Tasks to complete -
a. Answer these questions about the post on chocolate consumption and Nobel prizes:
(i) What correlation did the author get between chocolate consumption and Nobel prizes per capita?
(ii) How many countries did the original paper include?
(iii) What correlation did the author find between chocolate consumption and total crimes per capita?
b. Reword a stretch of the post on chocolate consumption and Nobel prizes, with "total crimes" renamed to "violent crimes". Begin at the words that have "Rape victims, correlation", and stop after "you know it!".
c. List every crime-related metric that the post on chocolate consumption and Nobel prizes compares with chocolate consumption. Give the correlation stated for each.

To do so, I will first replicate the original analysis as closely as possible, but also look at some additional metrics.

I was not able to pull the original dataset, so searched the web as best as I could to find chocolate consumption numbers and Nobel prizes per capita.

As boasted in the paper, I also got a great correlation, albeit not as significant (0.658 instead of 0.791). First little red flag, it appears that the number is quite volatile and rather data-sensitive. While it is hard to lie about Nobel Prize laureates, one might wonder if there even is anything such as an official chocolate consumption database?

Step 2 consisted in looking at another metric which is theoretically tied to Nobel Prize winning according to the paper: cognitive ability. Of course the first proxy that comes to mind for this metric is IQ. I therefore replicated the analysis looking at correlation between chocolate consumption and IQ.

Wow, the value dropped to 0.279! Even more troubling: only one of the top top IQ countries (Japan) was from the original analysis as there was no chocolate consumption data for them. Second red flag: why were only 23 countries included in the original paper?
So chocolate makes you smart enough to win a Nobel, but not enough to increase IQ?

But why settle on Nobel prize laureates and IQ, why not look at a whole set of metrics and test their correlations with chocolate consumption? With feminine intuition from my wife, I started focusing on crime-related metrics, and here are the results:

Kidnappings, correlation = 0.11

Drug offenses, correlation = 0.42

Rape victims, correlation = 0.45

What about total crimes per capita?

Correlation of… 0.72 !!! Even higher than for Nobel Prize! Stop eating that chocolate right now, or you will end up in jail before you know it!

So taking a step back, what have we shown? Well the first point is that if you compare enough metrics to each other, you are bound, just out of pure chance to come up with high correlation that does not mean anything. Just like if you flip a coin enough time (in the sense of quit your job right now) you are bound to get 20, 30 even 100 consecutive heads.  Does it mean anything? No, you just lost your whole life for nothing.

The second important point is that there could be some link between the two metrics in question. But it does not mean that metric 1 impacts impact 2! Nor does it mean than metric 2 impacts metric 1! (the article never wonders whether Nobel prize laureates could have enough appetite for chocolate  to lower their countries average consumption value). It could very well be that there is a third metric impacting both metric 1 and metric 2. The example I like best from my stats class is: does carrying a lighter increase your risk of getting lung cancer? Of course not why would it? Even if I told you there was a strong correlation between the two? Hmmmm. But here’s the thing, you are actually without knowing it comparing smokers to non-smokers. Smokers tend to have a greater probability of carrying lighters around, and of having greater risk for lung cancer. But carrying a lighter does cause lung cancer, and having lung cancer certainly doesn’t make you more prone to carrying a lighter!

OK, back to chocolate. What’s going on behind the scenes and behind the nice straight line? As discussed previously, there could be one of two phenomena going on:

Go ahead and eat all the chocolate you want, but hold off on booking that flight to Oslo…

I would also like to point out this article by James Winters and Sean Roberts which features a surprisingly similar analysis to mine (looking at IQ then at serial killers). Nobody copied anybody, I was just relieved to see I wasn’t the only one finding for correlation VS causation!

Records shown -
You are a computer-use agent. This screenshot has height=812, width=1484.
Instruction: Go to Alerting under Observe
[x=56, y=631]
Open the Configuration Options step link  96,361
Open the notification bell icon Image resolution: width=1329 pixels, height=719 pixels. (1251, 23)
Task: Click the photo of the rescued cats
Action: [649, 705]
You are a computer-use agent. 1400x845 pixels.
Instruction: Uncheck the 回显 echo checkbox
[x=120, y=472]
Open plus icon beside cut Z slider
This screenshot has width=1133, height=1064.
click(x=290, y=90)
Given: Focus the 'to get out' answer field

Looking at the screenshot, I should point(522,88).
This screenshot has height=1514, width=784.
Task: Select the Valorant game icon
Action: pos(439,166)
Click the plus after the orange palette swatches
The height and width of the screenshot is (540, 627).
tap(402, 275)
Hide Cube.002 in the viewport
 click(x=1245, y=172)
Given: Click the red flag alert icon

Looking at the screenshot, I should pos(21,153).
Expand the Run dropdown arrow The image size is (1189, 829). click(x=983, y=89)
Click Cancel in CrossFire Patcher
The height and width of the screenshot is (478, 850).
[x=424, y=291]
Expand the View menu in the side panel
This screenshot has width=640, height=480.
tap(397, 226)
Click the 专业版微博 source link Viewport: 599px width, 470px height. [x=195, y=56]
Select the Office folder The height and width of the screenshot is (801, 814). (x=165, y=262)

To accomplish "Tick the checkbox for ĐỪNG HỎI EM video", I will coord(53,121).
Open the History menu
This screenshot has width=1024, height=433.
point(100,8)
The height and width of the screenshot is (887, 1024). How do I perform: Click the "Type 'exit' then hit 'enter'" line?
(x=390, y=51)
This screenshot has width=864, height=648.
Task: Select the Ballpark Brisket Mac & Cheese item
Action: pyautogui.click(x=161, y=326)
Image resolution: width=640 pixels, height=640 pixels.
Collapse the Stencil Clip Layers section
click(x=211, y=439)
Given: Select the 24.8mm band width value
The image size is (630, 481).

Answers to the tasks -
a.
(i) 0.658
(ii) 23
(iii) 0.72

b.
Rape victims, correlation = 0.45

What about violent crimes per capita?

Correlation of… 0.72 !!! Even higher than for Nobel Prize! Stop eating that chocolate right now, or you will end up in jail before you know it!

c.
- Kidnappings: 0.11
- Drug offenses: 0.42
- Rape victims: 0.45
- Total crimes per capita: 0.72